The change in the sedation landscape for endoscopy over the past several decades necessitates a better understanding of sedation types and how they compare to each other for the modern practicing endocsopist.
We aimed to compare sedation with propofol, alone or in combination with adjunctive sedations, to traditional sedation in endoscopy through a systematic review of the literature and meta-analysis.
This systematic review was conducted according to the Preferred Reporting Items for Systematic Reviews and Meta-Analyses guidelines and registered in International Prospective Register of Systematic Reviews international database. The search was performed in the electronic databases MEDLINE (via PubMed), LILACS (via BVS) and Cochrane/Central Register of Controlled Trials. The quality of the selected papers was evaluated by Jadad score and all articles used were selected by consensus of three authors.
A total of 23 clinical trials (n = 3854), from an initial search of 6410 articles, were included.

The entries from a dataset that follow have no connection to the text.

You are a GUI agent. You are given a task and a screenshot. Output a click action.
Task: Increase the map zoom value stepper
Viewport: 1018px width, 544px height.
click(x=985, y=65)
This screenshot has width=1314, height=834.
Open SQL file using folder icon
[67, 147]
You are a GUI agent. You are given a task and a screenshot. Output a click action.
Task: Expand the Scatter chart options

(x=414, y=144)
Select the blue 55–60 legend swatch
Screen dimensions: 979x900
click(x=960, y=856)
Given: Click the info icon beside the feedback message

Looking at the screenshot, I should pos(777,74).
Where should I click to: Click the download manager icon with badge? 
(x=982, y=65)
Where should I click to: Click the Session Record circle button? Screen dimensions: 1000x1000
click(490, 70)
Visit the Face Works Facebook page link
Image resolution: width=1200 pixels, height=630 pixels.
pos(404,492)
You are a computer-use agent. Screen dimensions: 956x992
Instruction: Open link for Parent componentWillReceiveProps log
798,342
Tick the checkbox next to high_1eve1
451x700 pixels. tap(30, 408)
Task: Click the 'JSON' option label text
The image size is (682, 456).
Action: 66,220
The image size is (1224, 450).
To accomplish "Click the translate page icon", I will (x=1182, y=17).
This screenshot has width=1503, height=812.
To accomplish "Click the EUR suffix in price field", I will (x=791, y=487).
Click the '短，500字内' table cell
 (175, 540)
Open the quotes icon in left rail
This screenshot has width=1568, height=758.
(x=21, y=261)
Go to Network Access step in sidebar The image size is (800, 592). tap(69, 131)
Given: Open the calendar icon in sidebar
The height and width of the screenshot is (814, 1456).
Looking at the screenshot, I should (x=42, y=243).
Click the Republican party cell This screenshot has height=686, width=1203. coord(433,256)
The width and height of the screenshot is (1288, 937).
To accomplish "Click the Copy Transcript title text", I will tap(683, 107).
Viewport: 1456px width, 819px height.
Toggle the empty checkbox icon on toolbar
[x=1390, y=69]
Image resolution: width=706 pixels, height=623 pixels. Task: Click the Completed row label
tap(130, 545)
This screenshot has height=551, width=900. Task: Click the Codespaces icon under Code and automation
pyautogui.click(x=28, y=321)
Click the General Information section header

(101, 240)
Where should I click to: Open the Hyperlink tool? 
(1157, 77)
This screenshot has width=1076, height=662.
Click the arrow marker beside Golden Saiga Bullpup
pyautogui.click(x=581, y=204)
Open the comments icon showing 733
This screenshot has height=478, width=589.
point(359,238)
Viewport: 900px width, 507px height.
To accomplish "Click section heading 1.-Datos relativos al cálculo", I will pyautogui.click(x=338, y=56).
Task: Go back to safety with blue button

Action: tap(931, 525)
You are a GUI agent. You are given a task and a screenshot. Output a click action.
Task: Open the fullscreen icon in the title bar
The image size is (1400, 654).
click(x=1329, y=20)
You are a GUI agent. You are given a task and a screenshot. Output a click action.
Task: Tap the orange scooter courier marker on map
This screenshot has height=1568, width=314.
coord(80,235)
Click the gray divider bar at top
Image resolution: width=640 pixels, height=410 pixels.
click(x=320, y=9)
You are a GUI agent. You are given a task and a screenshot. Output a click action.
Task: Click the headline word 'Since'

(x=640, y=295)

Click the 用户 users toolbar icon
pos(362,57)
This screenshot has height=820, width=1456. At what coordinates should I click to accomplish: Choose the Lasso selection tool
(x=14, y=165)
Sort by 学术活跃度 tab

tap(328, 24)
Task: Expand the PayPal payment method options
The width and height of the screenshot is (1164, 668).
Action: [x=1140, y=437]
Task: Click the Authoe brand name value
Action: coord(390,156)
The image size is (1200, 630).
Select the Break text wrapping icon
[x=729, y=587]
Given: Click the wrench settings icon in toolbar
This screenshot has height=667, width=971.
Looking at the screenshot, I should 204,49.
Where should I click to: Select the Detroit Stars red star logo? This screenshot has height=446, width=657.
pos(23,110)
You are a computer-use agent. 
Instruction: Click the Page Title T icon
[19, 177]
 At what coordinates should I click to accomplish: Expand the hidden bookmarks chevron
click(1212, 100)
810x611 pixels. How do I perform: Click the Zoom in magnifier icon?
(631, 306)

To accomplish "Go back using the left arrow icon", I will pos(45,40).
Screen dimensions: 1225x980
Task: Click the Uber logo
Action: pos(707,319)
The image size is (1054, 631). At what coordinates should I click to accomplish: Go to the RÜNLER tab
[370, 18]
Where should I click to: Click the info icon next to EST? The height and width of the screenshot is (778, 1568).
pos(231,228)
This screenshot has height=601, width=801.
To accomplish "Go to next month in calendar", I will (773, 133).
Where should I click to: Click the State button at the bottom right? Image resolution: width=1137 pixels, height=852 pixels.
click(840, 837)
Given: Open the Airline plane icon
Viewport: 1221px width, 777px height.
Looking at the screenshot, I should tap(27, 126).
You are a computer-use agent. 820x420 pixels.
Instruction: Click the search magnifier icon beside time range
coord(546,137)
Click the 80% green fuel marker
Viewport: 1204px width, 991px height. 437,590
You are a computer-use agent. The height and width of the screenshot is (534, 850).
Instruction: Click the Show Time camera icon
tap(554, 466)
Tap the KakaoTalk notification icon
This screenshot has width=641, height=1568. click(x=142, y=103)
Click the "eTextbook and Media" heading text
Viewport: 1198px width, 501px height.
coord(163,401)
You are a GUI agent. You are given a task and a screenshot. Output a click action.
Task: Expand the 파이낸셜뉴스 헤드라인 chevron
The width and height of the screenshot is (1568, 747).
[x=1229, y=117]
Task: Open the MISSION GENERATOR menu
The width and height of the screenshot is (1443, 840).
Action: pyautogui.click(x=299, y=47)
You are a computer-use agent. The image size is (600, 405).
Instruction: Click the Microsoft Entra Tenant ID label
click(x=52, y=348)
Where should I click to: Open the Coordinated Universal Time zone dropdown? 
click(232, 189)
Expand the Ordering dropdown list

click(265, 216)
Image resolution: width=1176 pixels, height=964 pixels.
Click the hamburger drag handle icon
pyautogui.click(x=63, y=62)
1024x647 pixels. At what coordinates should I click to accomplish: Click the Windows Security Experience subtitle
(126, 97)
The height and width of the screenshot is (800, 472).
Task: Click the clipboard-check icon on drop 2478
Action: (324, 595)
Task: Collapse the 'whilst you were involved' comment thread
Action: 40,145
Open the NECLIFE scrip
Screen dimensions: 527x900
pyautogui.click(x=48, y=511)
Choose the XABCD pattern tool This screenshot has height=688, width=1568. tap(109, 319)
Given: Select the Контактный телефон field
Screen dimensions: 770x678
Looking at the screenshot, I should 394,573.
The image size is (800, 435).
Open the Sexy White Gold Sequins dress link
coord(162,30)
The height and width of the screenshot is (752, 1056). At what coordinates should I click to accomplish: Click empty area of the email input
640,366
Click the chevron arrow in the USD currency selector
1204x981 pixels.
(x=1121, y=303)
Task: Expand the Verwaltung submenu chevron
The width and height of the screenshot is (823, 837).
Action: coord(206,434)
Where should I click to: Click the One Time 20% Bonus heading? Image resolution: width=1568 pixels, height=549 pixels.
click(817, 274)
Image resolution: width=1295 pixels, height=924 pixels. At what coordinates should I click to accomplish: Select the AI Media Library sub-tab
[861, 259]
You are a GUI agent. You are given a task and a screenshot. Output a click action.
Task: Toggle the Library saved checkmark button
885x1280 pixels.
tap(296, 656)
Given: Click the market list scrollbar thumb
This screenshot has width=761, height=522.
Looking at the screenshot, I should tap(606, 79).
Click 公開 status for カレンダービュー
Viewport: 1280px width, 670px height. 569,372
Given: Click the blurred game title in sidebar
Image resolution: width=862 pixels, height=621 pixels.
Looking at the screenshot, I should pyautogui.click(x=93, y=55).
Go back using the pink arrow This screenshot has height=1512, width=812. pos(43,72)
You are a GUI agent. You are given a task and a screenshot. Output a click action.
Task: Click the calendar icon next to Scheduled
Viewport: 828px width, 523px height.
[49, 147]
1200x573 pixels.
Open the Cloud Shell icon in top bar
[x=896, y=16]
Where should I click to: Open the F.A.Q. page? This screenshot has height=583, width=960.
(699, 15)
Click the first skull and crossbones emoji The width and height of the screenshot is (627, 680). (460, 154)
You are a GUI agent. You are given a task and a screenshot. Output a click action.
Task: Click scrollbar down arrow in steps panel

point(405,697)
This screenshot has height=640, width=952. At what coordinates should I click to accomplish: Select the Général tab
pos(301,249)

For Group I (Propofol vs benzodiazepine and/or opioids): The incidence of bradycardia, hypotension, oxygen desaturation and post procedure recovery time was not statistically different between both arms. For Group II (Propofol vs propofol with benzodiazepine and/or opioids): Bradycardia tended to occur in the propofol group with benzodiazepine and/or opioid-associated but there was no statistical difference in the incidence of bradycardia, desaturation or recovery time between sedation arms. For Group III (Propofol with benzodiazepine and opioid vs benzodiazepine and opioid): Bradycardia, desaturation and, hypotension was not statistically significant between groups.
Our findings suggest that the use of propofol alone or in combination with traditional adjunctive sedatives is safe and does not result in an increase in negative outcomes in patients undergoing endoscopic procedures.
Future studies should consider methods for standardization of sedation use to allow for less heterogeneity amongst studies and to improve analysis in future metanalyses to come. Future studies should also highlight cost effectiveness of various sedations used.